Stored data entries:
Content starts

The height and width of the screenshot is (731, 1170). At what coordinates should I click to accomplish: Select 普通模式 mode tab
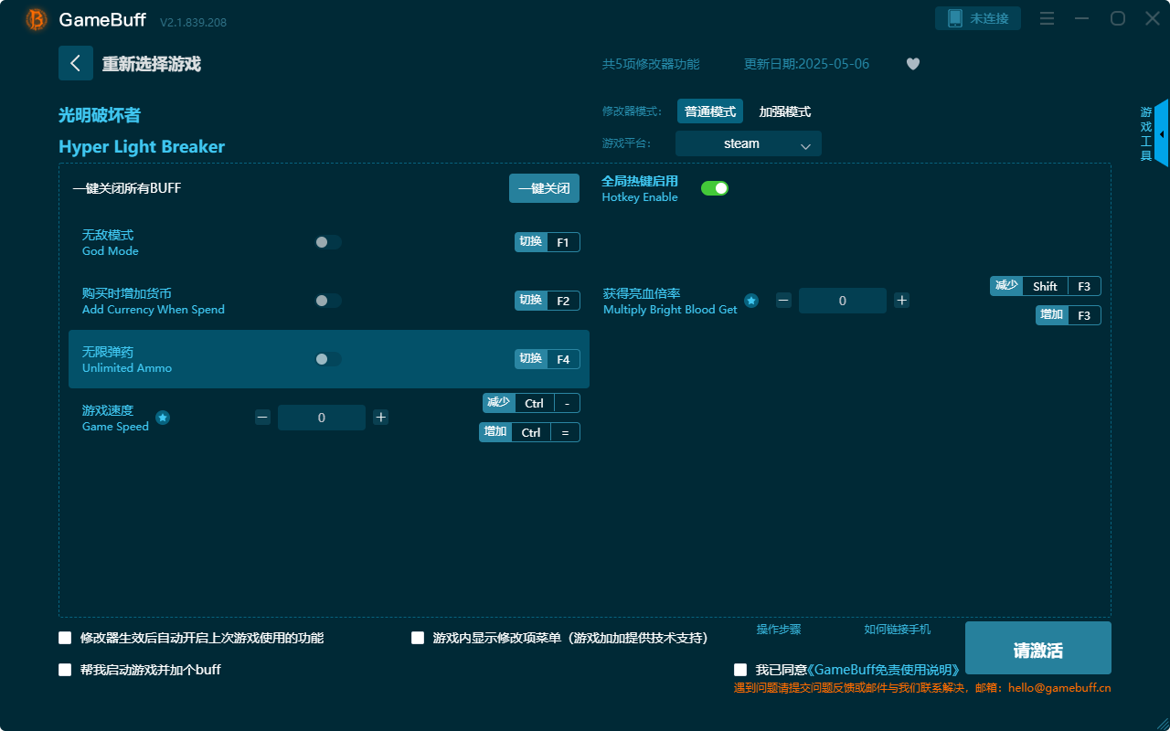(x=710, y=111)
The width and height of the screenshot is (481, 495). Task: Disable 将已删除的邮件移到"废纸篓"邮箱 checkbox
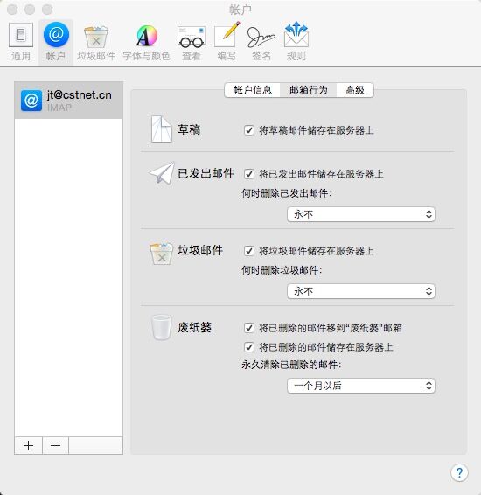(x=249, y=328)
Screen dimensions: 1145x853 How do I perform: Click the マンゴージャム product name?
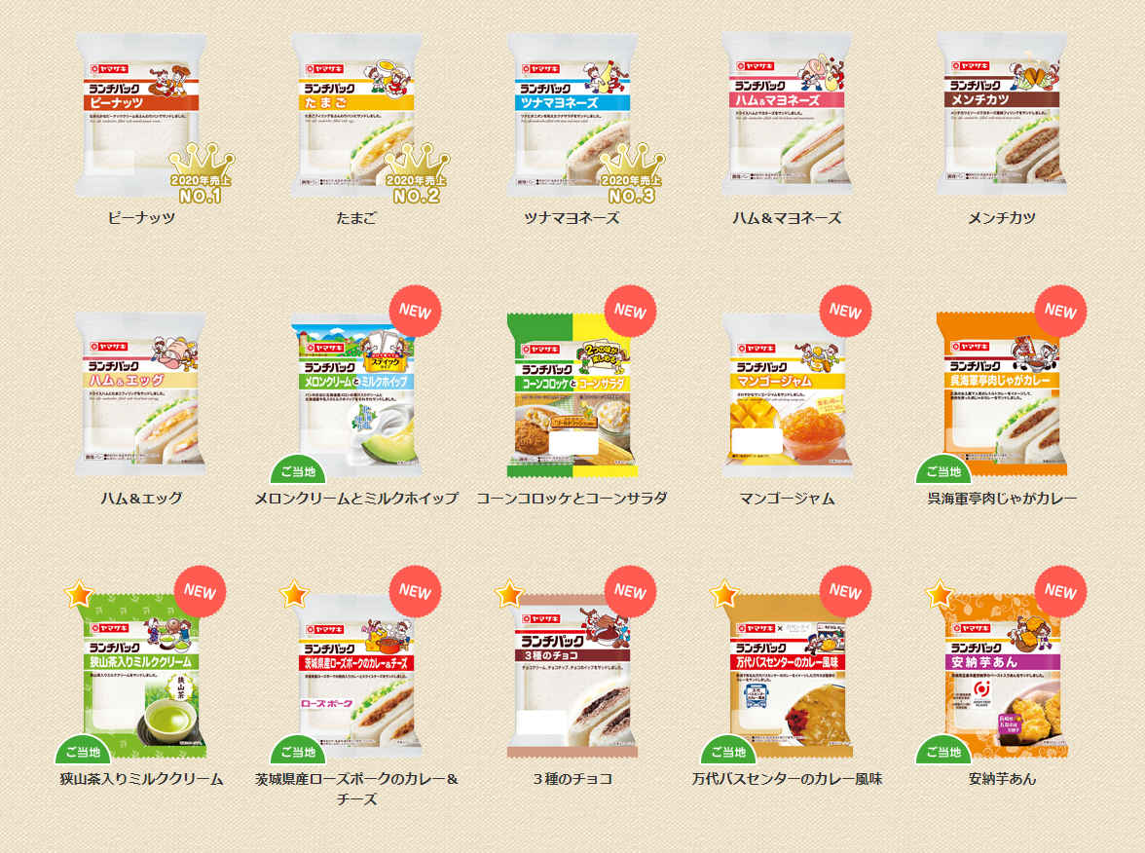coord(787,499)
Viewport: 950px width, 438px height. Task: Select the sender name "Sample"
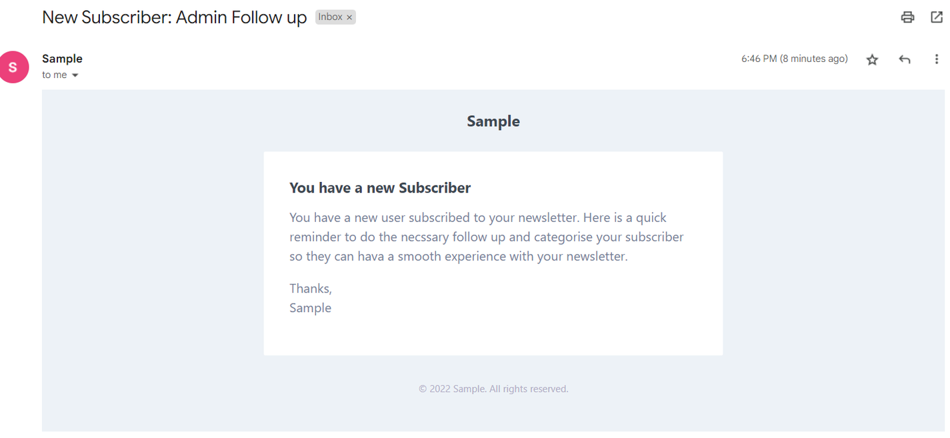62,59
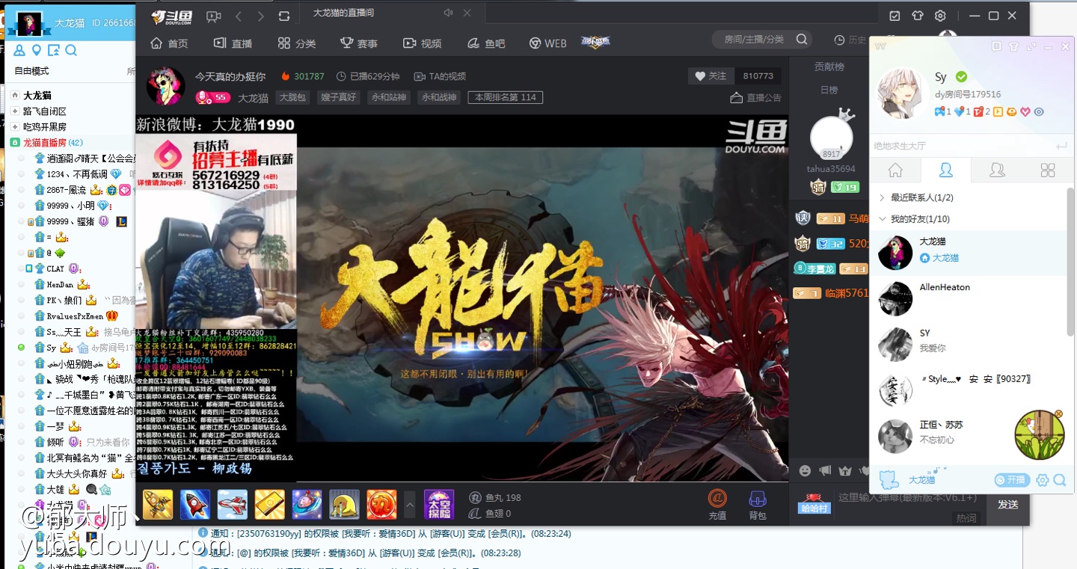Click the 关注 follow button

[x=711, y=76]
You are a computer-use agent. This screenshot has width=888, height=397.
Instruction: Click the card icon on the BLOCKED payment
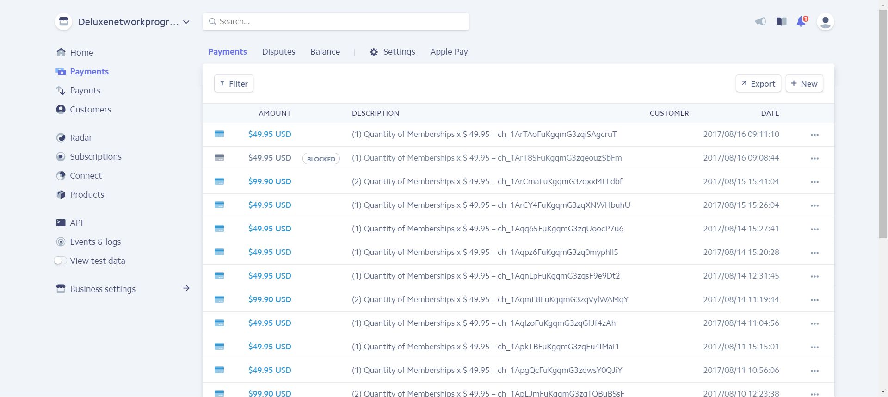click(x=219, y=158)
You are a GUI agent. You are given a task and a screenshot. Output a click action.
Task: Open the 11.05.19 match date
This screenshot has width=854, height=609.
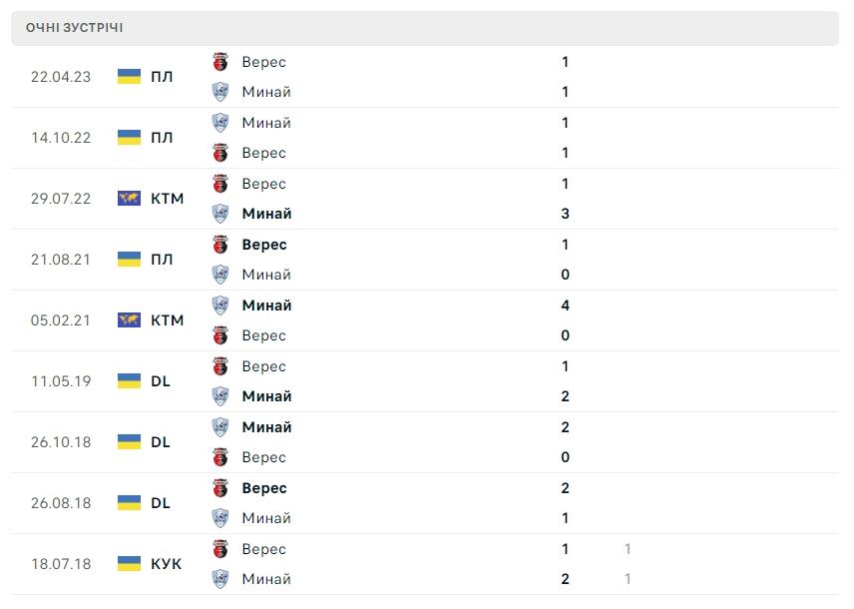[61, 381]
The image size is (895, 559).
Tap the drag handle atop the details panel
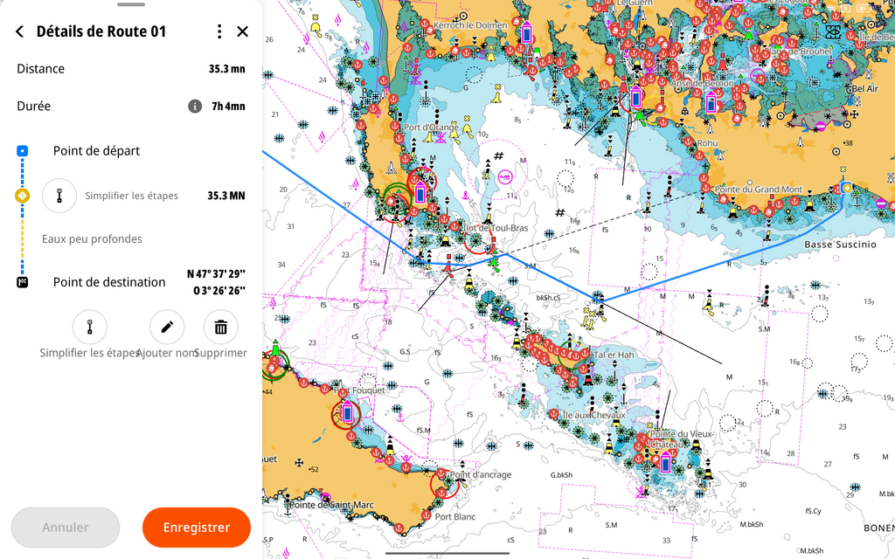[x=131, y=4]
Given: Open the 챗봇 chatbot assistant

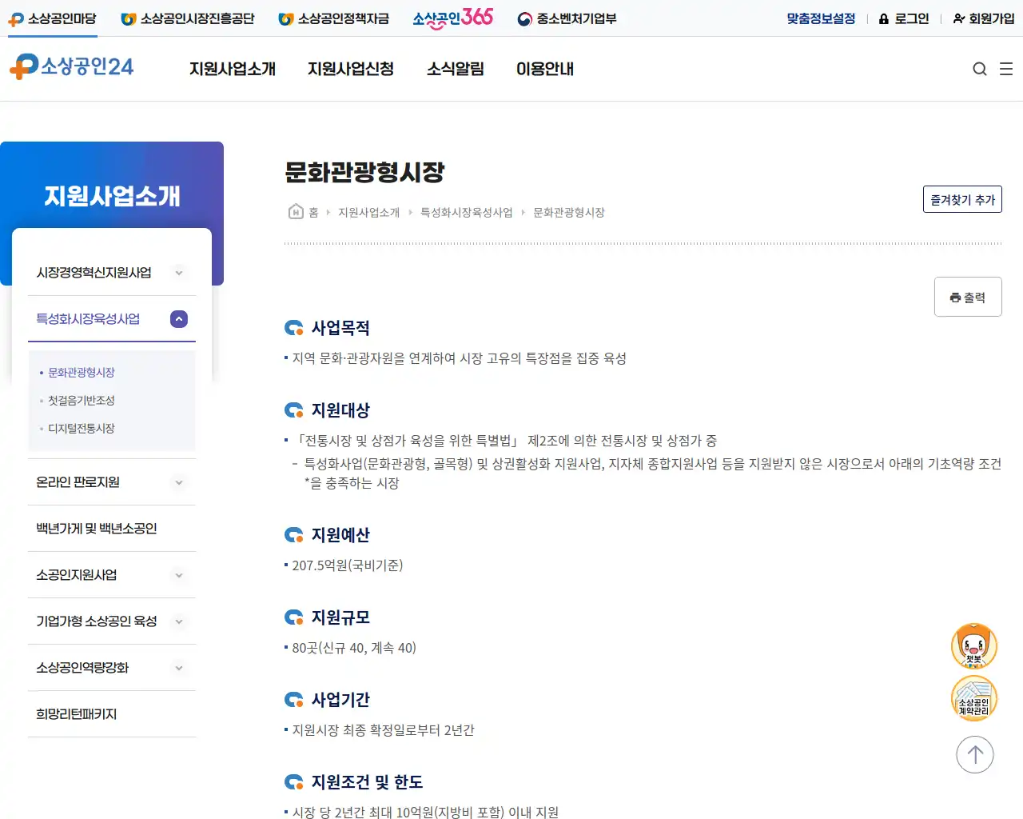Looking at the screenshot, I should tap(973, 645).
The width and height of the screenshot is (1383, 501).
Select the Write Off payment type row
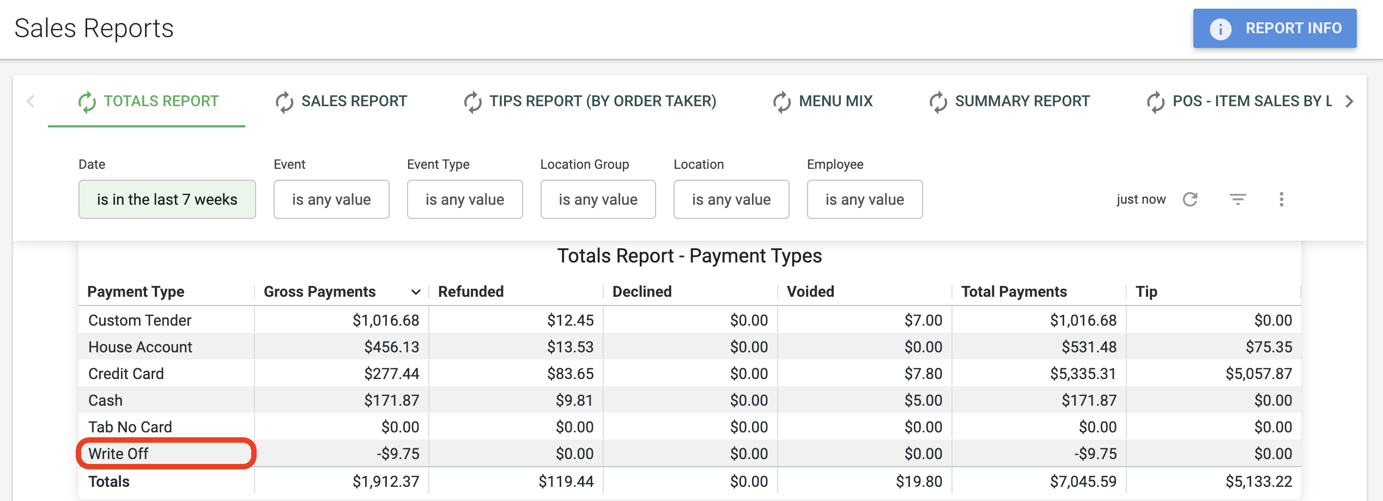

Content ends

Look over the data above and show each line that contains "agent".

REPLY TO THE EXERCISE:
You are a computer-use agent. This screenshot has width=888, height=397.
You are a GUI agent. You are given a task and a screenshot. Output a click action.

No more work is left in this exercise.